On June 19, 2008, the
Board of Directors of the Company, acting through an authorized committee of
the Board, approved and adopted Amendment No. 3 to its Rights Agreement
(the Amendment), dated as of September 15, 1998, by and between the Company
and Computershare Trust Company, N.A. (f/k/a EquiServe Trust Company, N.A., successor rights agent to Fleet National Bank,
f/k/a BankBoston, N.A.) as Rights Agent (the Rights Agent). The Amendment
amends the Rights Agreement, dated as of September 15, 1998, previously
amended as of December 31, 2002, and amended as of April 30, 2001, between
the Company and the Rights Agent (as so amended, the Rights Agreement).
The Amendment amends the
definition of Acquiring Person in the Rights Agreement to permit any person
to be or become the beneficial owner of common stock of the Company (Common
Stock) of up to 17
1
/
2
% of the shares of Common
Stock then outstanding without becoming an Acquiring Person.

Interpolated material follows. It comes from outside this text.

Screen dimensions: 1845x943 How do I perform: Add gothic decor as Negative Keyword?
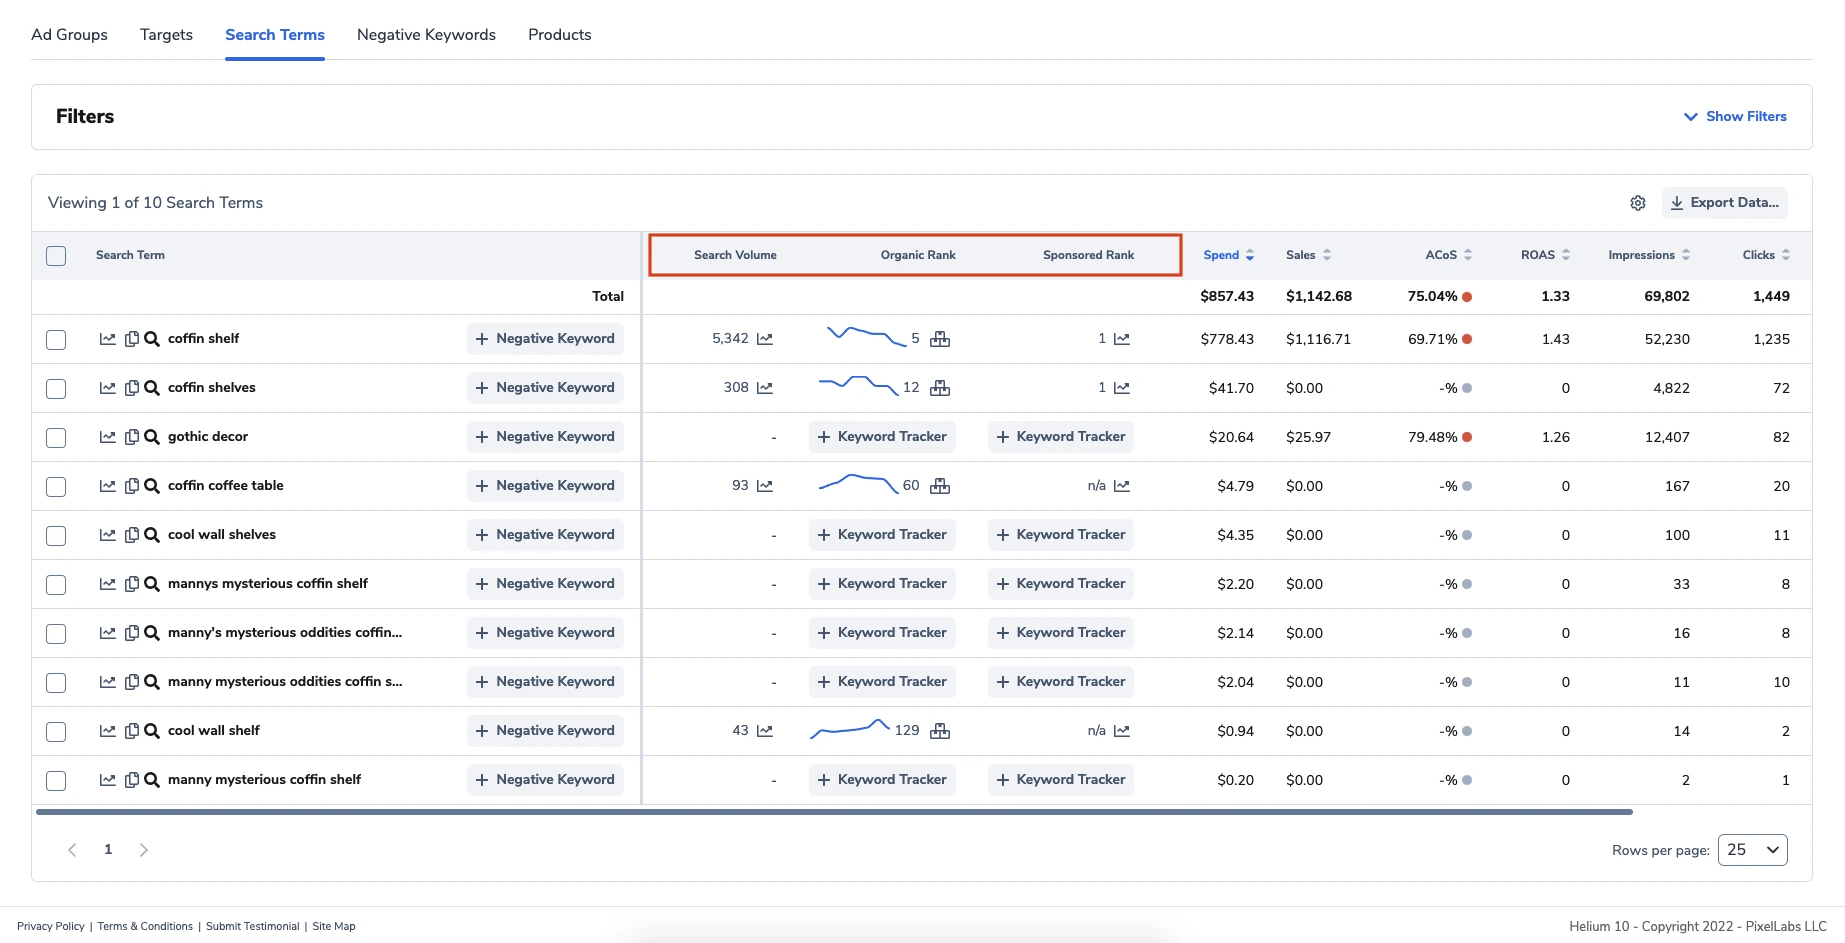click(545, 437)
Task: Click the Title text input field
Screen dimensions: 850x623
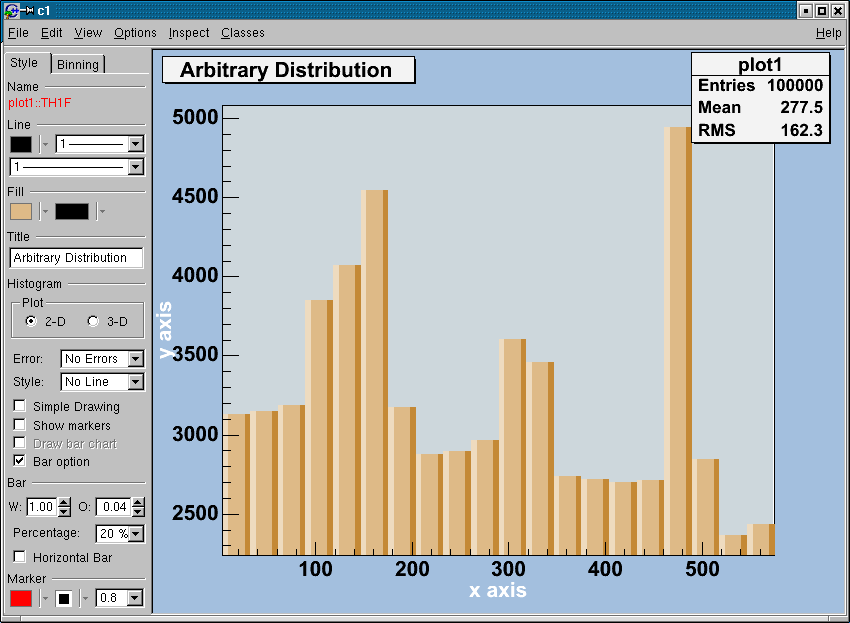Action: [x=76, y=258]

The Amendment also effects
certain technical clarifications and corrections to Sections 1, 21 and adds new
Section 35 providing for a force majeure provision.
The summary of the Amendment
contained herein is qualified by reference in its entirety to the complete copy
of the Amendment filed as Exhibit 4 hereto and incorporated herein by
reference.
2
Item
2. Exhibits.
EXHIBIT NO.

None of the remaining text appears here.